Originally Posted by bolerfan
This thread is about Andersen Hitches not Pro Hitches which seem to be flawless. But for those of us who have the Andersen we need to be aware of what is happening with our hitches as we rack up the mileage in towing. The cone seems to have been addressed by Andersen in changing the material to a more dense urethane. Having said that they need to clear up the problem of seating the cone ( I posted about the need to polish the inside of the hitch to a super high gloss). The chain wear is also a concern. I also mailed the pics to Andersen who said they would replace the chains on warranty once it was felt that failure due to wear would be imminent. For me personally this is not yet the case and I am not aware of anyone writing to say the chain has actually worn through. Another post mentions the wear on the ball. It says the Atwood that Escape uses is not on the Andersen caution list. Yet the post discusses excessive wear and something about drilling out a pin. Not sure what that is really involved here ....but this is in essence what this this thread is about.... giving Andersen users the experiences of other Andersen users. I want to learn what problems have been experienced and what solutions undertaken. And that ball wear issue is something that would definitely have the potential to be a safety issue. This hitch is different, and there are some design issues no doubt....with the sharing of information by Andersen users we can make our decisions for fixes from an informed position.

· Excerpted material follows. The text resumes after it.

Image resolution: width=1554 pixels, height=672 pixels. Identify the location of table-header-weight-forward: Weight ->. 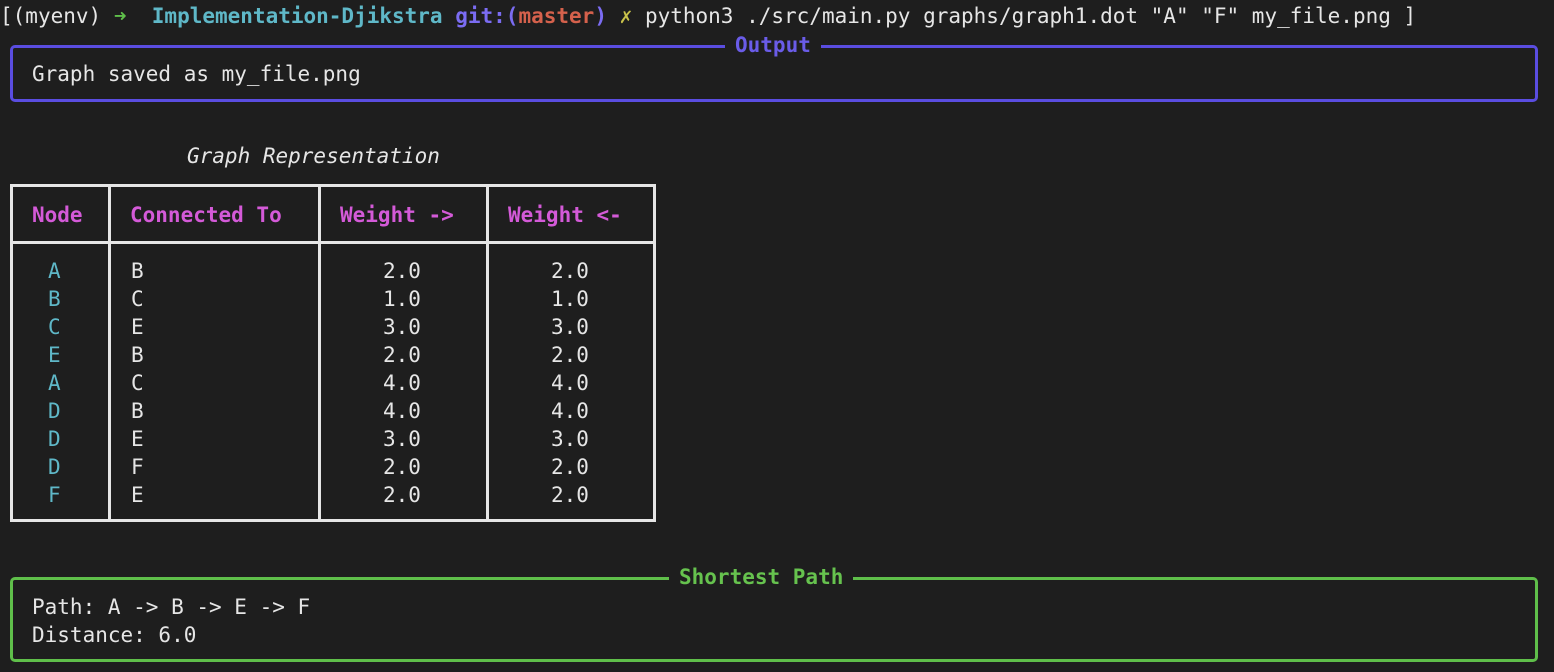
(397, 215).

My experience with using the Anderson hitched for 21,000 miles.
I started towing without using any lubrication on the ball or coupler. Within 500 miles after picking up our Escape, I was hearing increasing amounts of “groans and squeaks” from the hitch. I contacted Anderson several times about the hitch noise and ball wear I was seeing to get their input. Anderson’s final response was “Some ball wear is expected from the coupler and clasp and some white lithium grease on the inside of your coupler especially the moving parts is recommended.”
From that point on, I’ve applied a light coat of white lithium grease to the back and top of the ball most every time I hitched up and occasionally to the moving parts of the coupler. I still had occasional noise but it was significantly less than what I had heard prior to applying the lubricant.
After 11,800 miles, the red liner had extruded quite a bit. I sent Anderson a photo and promptly received a new black liner. When I removed the old liner, I noticed quite a bit of delamination of the liner surface and pieces of it were adhered to the pin socket.
I did not reinstall the snap ring after installing the new liner as I don’t tow anything other than our trailer and the pin is secured by the swivel plate when the hitch is in use. As a point of reference though, after hookup, the trailer has routinely been jacked up without the snap ring in place to make it easier to install the hitch plate to the bottom of the pin. Even though there is nothing securing the pin other than the friction fit, the pin has never come loose from the ball housing while doing so.
After the liner change, I continued to have occasional, minor hitch noise similar to what I’ve always had. However, last fall it fairly suddenly got to the point where the “groaning” was so loud when making tight turns (like backing into a site) I actually thought the hitch receiver was failing! At a campground in Tulelake, CA, I knocked out the pin and found small pieces of the friction liner adhered to the tapered pin.
I cleaned both surfaces, sprayed the parts with a light coat of dry silicone lubricant, and reassembled. When I put the pin back into the ball housing, I rotated it 180 degrees to create a new contact surface between the ball and coupler. When I made this change, there were 6,300 miles on the new liner and it had not extruded at all from its original position.
Absolute silence for the next 1,500 miles and I didn’t notice any degradation of the sway control function of the Anderson hitch. When the same groaning noise while making tight turns started to return after 1,500 miles, I repeated the process. The hitch has been silent for the 1,800 miles towed since.
Significant wear occurred on the hitch ball during the 500 miles I was towing without any lubrication being used. I’ve seen a smaller wear spot during the 3,300 miles towed since I rotated the pin. I believe the lack of lubrication was a big contributor to the initial ball wear.
I contacted Anderson to let them know what I had found with the liner degradation and to find out if using dry lubricant on the “friction” surfaces would be detrimental to the hitch performance. The response from Dave was, “Thank you for the detailed email and the pictures of what is going on with your hitch. We are finding this issue to be happening from time to time with our new cone and working on a long term solution. What you are doing right now is a great way of keeping it quiet and if you ever feel we owe you a new liner or even a complete ball housing with new liner and ball keep us posted as we have those items covered under the lifetime warranty.”
I’ve not had any problems with the urethane bushings and only see minor wear on the chain links where they contact the edge of the square tube. Recently I used a Demel tool to smooth out the minor sharp edges on the inside of the tube walls that had been caused by the chains rubbing against them. I didn’t consider the wear excessive for the 21,000 miles the hitch has been used.
By the way, I’ve heard quite a bit of groaning and popping from more conventional brands of WDH setups used by other campers as they’ve creaked by us in campgrounds; the occasional noise from the Anderson hitch isn’t unique to their product.